36 Under the heading of "Evaluation of Permanent Impairment" the AMS answered the following question:
"…
(e) Is any proportion of the loss of efficient use or impairment or whole person impairment, due to a pre-existing injury, abnormality or condition? Yes
(f) If so, please indicate which body part is affected by the pre-existing injury, abnormality or condition. Lumbar spine: pre-existing degenerative change . Left knee: pre-existing degenerative change. "

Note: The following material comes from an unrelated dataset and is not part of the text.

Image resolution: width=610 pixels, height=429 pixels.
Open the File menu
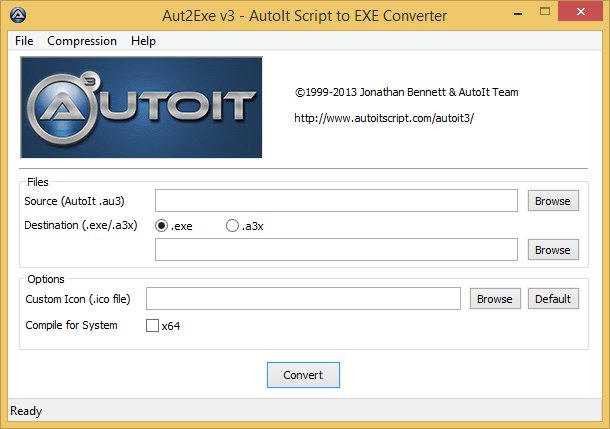24,41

37 Under the heading "Reasons for Assessment", the AMS stated:
"a. my opinion and assessment of … whole person impairment
WPI due to the lumbar injury is assessed as follows. There is no observed muscle guarding in the lumbar spine. The loss of range of motion is symmetric and therefore does not qualify as a DRE Lumbar Category II. The pain radiating down the left leg does not have a radicular nature. It does not follow a radicular pattern and therefore also cannot be classified as a DRE Lumbar Category II. There is no neurological impairment in the lower limbs. This results in an assessment as a DRE Lumbar Category I resulting in a 0% WPI (Reference - Table 15-3, Chapter 15, Pg 384 in AMA5).
…"
38 The AMS answered the following question with an explanation:
"c. my brief comments regarding the other medical opinions and findings submitted by the parties and, where applicable, the reasons why my opinion differs
I have noted the assessment of Dr M Ellis, a physician in his report dated 2/9/08.

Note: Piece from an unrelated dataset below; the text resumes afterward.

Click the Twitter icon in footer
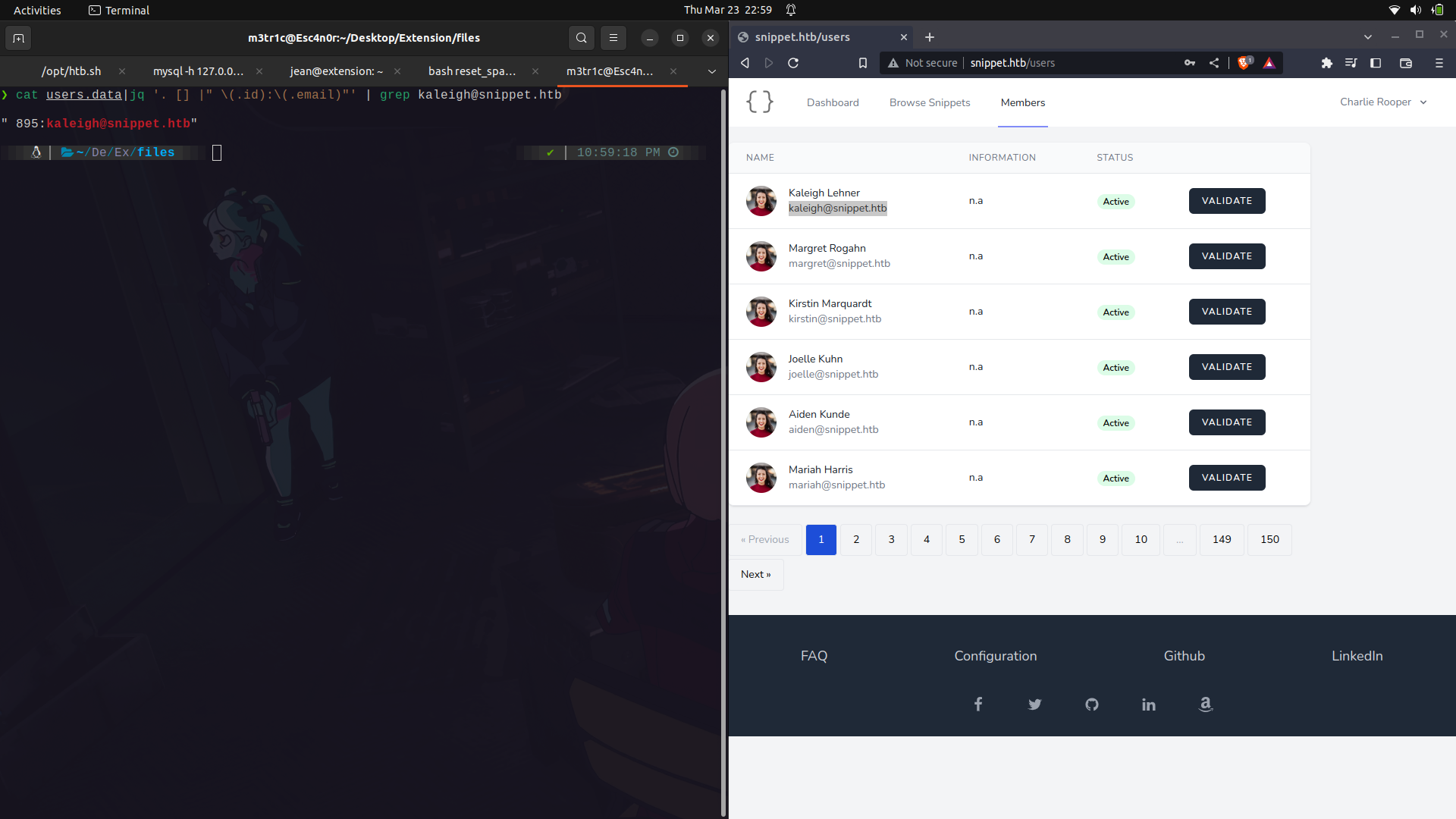The height and width of the screenshot is (819, 1456). click(1034, 704)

He has assessed the lumbosacral spine injury as a DRE Category III. I do not consider that the injury qualifies as a DRE Lumbar Category III. Reference to Table 15-3, Chapter 15, Pg 384 in AMA 5 indicates that there must be significant signs of radiculopathy, loss of muscle strength or measured unilateral atrophy. There is no evidence of a radiculopathy. Although there is evidence of wasting in the left lower limb this wasting is due to the injury to the left knee and furthermore the pain which he describes as radiating down his leg is relating to the right leg and the pain is also not of a radicular nature or pattern. It is non specific and there is no history or a herniated disc. Therefore the lumbar symptoms cannot be classified as a DRE Lumbar Category III."
39 AMA5, page 384, Table 15-3 relevantly reads:
" DRE Lumbar Category I 0% Impairment of the Whole Person
No significant clinical findings, no observed muscle guarding or spasm, no documentable neurologic impairment, no documented alteration in structural integrity, and no other indication of impairment related to injury or illness; no fractures.